» Provided passage:

========

Introducing Kinesis Support in Apache Pinot

Every product today is a conglomeration of thousands of services that exchange data with each other to create the best possible experience for the users. However, for businesses, there is also the need to see the bigger picture to evolve the product. This is where real-time data streams and analytics systems come in. Using these systems, businesses can make critical decisions such as User fraud detection, anomaly in the metrics, etc. without waiting for a couple of days for data.

Apache Pinot allows businesses to quickly transition to real-time analytics without compromising on latency, throughput, and infrastructure costs. In addition, Pinot features an extremely pluggable architecture. It makes extending Pinot’s compatibility for multiple third-party data providers a seamless task.

In this article, we introduce you to the Pinot Kinesis plugin. We’ll also take a look at how you can use Apache Pinot and AWS Kinesis to quickly create a robust, scalable, and cost-efficient real-time analytics system for your product.

What is Amazon Kinesis?

Amazon Kinesis is a fully-managed real-time data processing solution by AWS. It offers key capabilities to cost-effectively collect and process streaming data at any scale. Developers can ingest high throughput data such as video files, IoT signals, etc. with Kinesis. With Kinesis’ real-time capabilities, developers can react to data as it arrives which provides a better experience for the customers.

Amazon Kinesis by AWS

Challenges with Analyzing Real-Time Data

One of the major challenges with analyzing real-time data is running low-latency multi-dimensional queries. Real-time decision-making is extremely critical for business use cases such as Fraud Detection, Anomaly Reporters, order delivery optimizations, and more. The results should also reflect the latest state of the data and not some point in the past e.g. 1 hour ago. For example, imagine you have an online food delivery service connecting restaurants to diners. You can run a query to get the latest locations of all the drivers in a particular zip code. You can then use this information to distribute demand for orders in a more optimized way.

Don’t Worry, Apache Pinot is Here to Help

Apache Pinot comes packed with features for this use case. Pinot allows users to ingest real-time data from different data sources.

Users can run complex queries on top of the ingested data and expect a response within milliseconds thanks to Pinot’s optimized routing and pluggable indices. In addition, Pinot is extremely scalable, fault-tolerant, and provides multi-tenancy out of the box which makes it possible to use it in production-critical workflows. You can check out all the features here.

Kinesis Plugin for Pinot

Developers can implement Pinot’s Plugin interfaces, package the code, and put it in Pinot’s classpath. This allows developers to add new real-time/batch datasources, a custom distributed storage provider, or an efficient data serialization extension. Developers don’t have to compromise with existing choices or execution speed because no code changes are required in Pinot’s core.

========

» Data block:
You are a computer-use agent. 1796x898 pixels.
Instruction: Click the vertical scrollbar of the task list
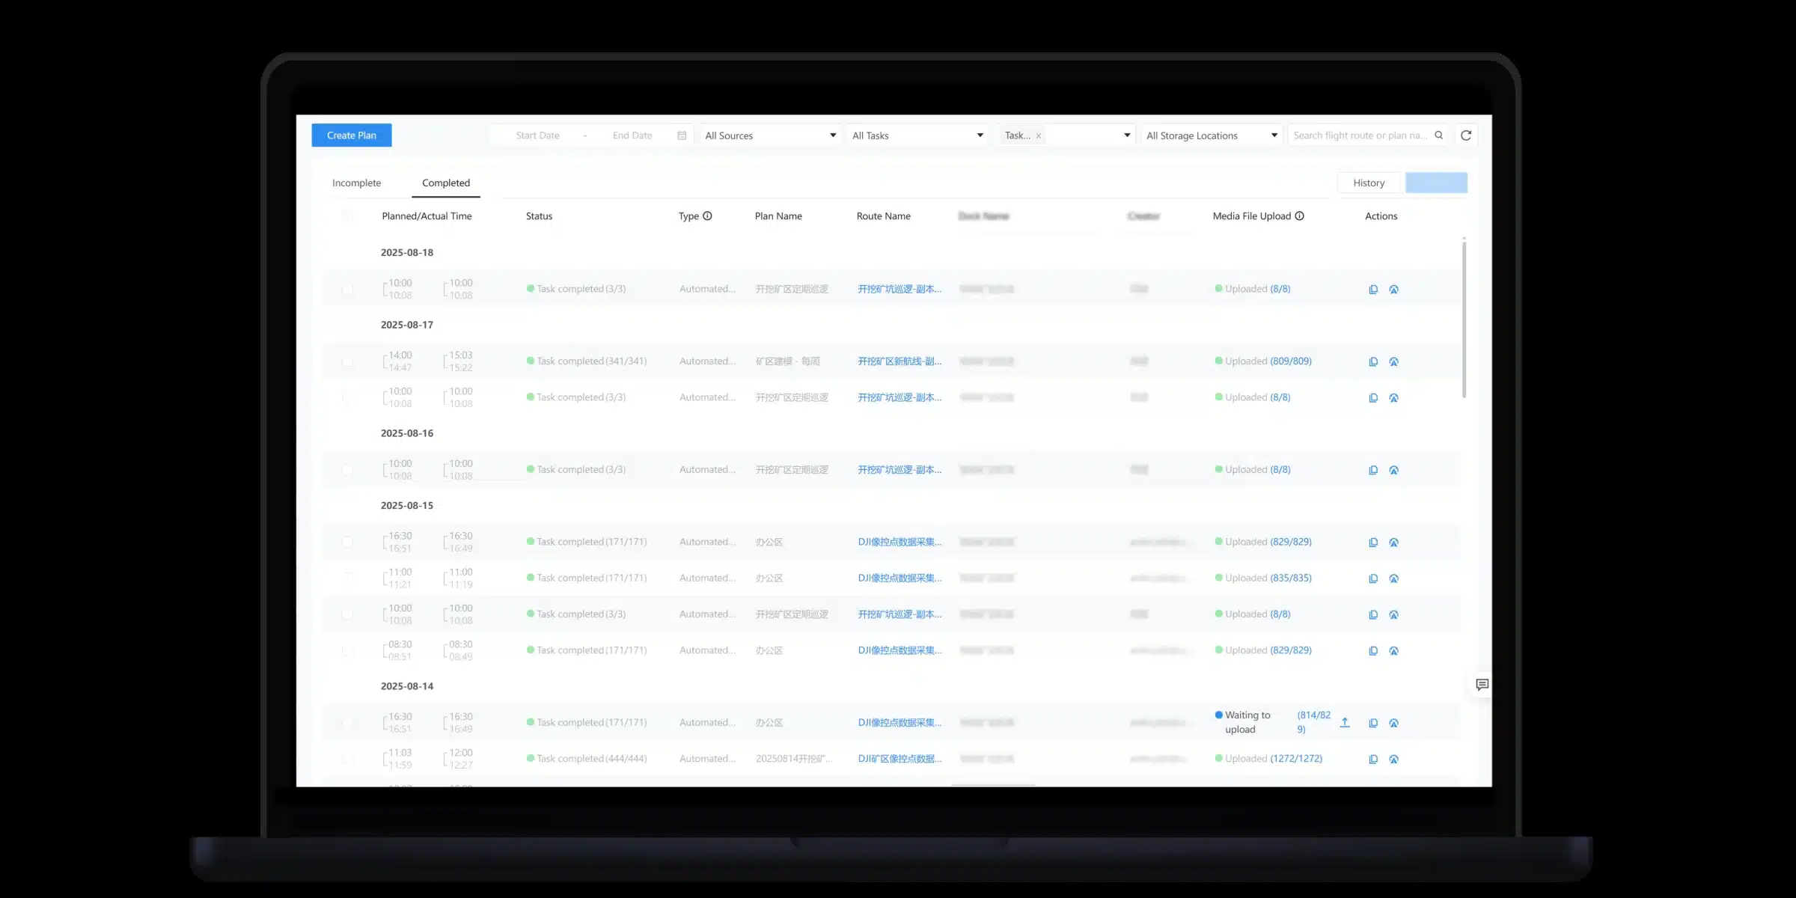tap(1464, 318)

========

» Written problem: Carry on the article about Kinesis support in Apache Pinot from its last sentence. The listing has no connection to the Pinot Kinesis article.

» Right answer:
Amazon Kinesis plugin for Apache Pinot

We are pleased to introduce the pinot-kinesis plugin to process data from Kinesis streams. It allows users to ingest data from Kinesis with just a few lines of configuration and zero code changes.

Let’s start with an example demonstrating how you can set up a Kinesis table in Pinot.

Analyzing Github events with Pinot

We’ll be using Amazon Kinesis to collect event data from GitHub’s public REST API. We chose GitHub events because it is a publicly available constant stream of events. It also provides us with interesting relatable insights about open source projects. Then we will use Pinot to run analytical queries on the aggregate data model that resulted from records stored in the Kinesis stream.

Github event analysis with Apache Pinot

Create Stream

Let’s first create a Kinesis stream with 3 shards.

aws kinesis create-stream   --stream-name pullRequestMergedEvents  --shard-count 3

Create Schema

We will be combining information from the PullRequests API along with the information from Commits, Reviews, and Comments API. This results in a neat table with all the necessary information in a single row.

Table with information from the PullRequests API and Commits, Reviews, and Comments API

The final schema will look like this.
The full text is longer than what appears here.